In December 2014, the counteroffensive bore fruit when then-governor Peter Shumlin announced that he would abandon universal health care in Vermont, caving to pressure from big business and the wealthy. The next day, the Health Care is a Human Right Campaign held a rally on the statehouse steps, with dozens of working-class people burning our health care bills and calling on legislators to lead in the governor's absence.
Governor Shumlin released his long-delayed health care financing plan on the last day of 2014. He gave himself an out by proposing a lopsided payroll tax that would have hurt small businesses, but even with this easily-addressed inequity, the plan he abandoned would have reduced health care costs for 93 percent of Vermont families.
The Health Care is a Human Right Campaign kicked off the 2015 legislative session with a rally inside the statehouse, as hundreds of people called on lawmakers to implement a financing bill for universal health care. Twenty-nine people were arrested in a powerful sit-in on the statehouse floor.
The following month, the Campaign released our own Equitable Financing Plan for Vermont's Universal Health Care System, addressing inequities in the Shumlin administration's plan, along with a support letter signed by 100 economists and a House bill co-sponsored by nine representatives. But with legislative leadership falling in line behind their governor, the bill failed to move forward, bringing to a close an important chapter in Vermont history and the national movement for a public health care system.
With the election of Donald Trump in 2016 and new threats to Medicaid and other public health care programs, we re-launched the Health Care is a Human Right Campaign with a sign-on letter from over 20 Vermont labor and community organizations urging our lawmakers to pick up the torch on universal healthcare.

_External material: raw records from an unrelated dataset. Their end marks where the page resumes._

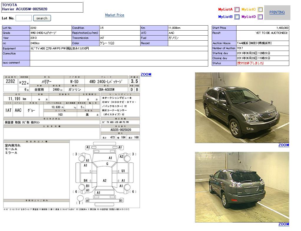Click the PRINTING link
The height and width of the screenshot is (231, 301).
[x=277, y=12]
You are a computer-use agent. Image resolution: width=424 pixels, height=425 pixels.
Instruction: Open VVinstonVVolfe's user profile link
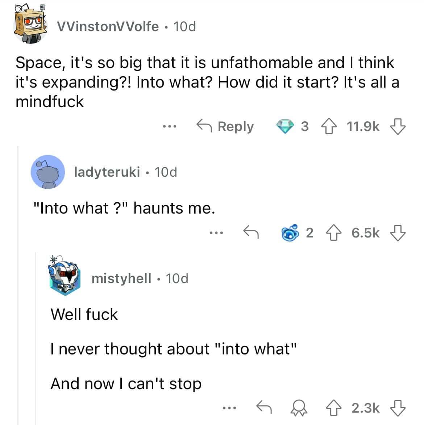click(108, 26)
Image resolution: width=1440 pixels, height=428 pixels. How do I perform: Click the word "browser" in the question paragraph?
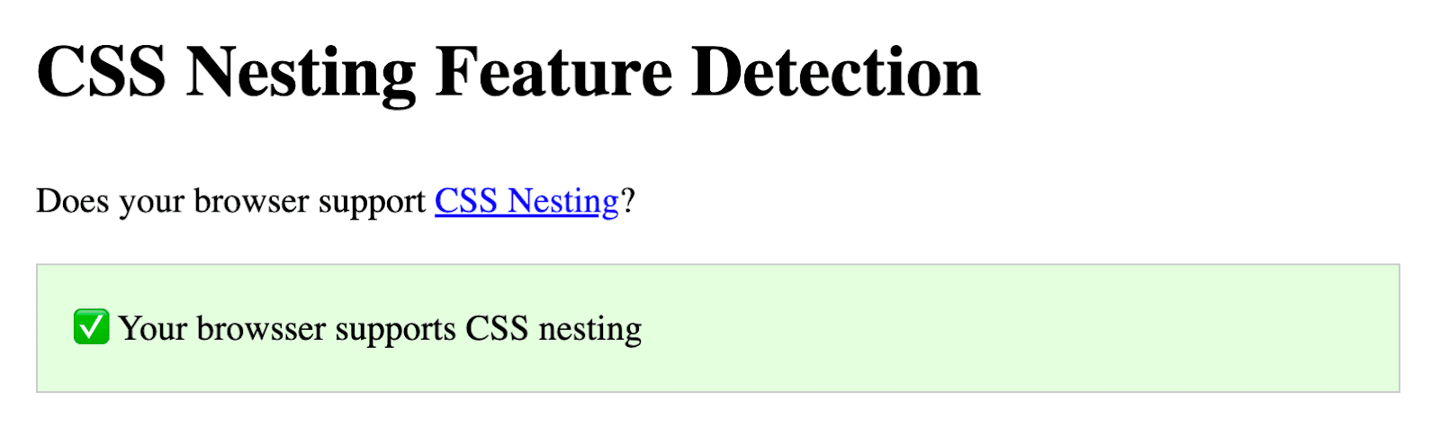pos(248,201)
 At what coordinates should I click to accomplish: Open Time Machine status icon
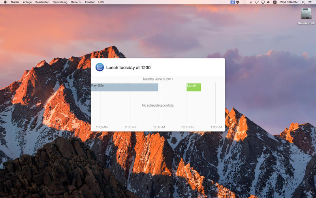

The Campaign focused our attention on organizing against annual health insurance rate hikes at the Green Mountain Care Board and supporting nurses and health care workers to become an effective counterweight to the growing power of Vermont's big hospital networks. Through our efforts, hundreds of people walked the picket line with health care workers, submitted public comment, and called on the Green Mountain Care Board to stay true to its mission of protecting the public good as it regulates health care actors.
In 2018, we began to focus on organizing Medicaid recipients with a "March for Medicaid" march and rally in St. Johnsbury, bringing 200 people together to call on lawmakers to protect and expand Medicaid in the face of growing threats at a national level.
VWC members kicked off 2019 with a successful push for lawmakers to double the adult Medicaid dental benefit. In June, our members in Barre hosted the second March for Medicaid, bringing hundreds of people together to share stories and build political will for lawmakers to use Medicaid as the foundation for a renewed move towards universal health care.
This fall, we held five health care forums across the state, bringing 200 people together to build support for our Health Care is a Human Right 2020 Platform and Pledge. We're currently gearing up for a Medicaid Assembly at the Statehouse on January 28th, 2020 to meet with lawmakers and ask for their support on the pledge - Hope to see you there!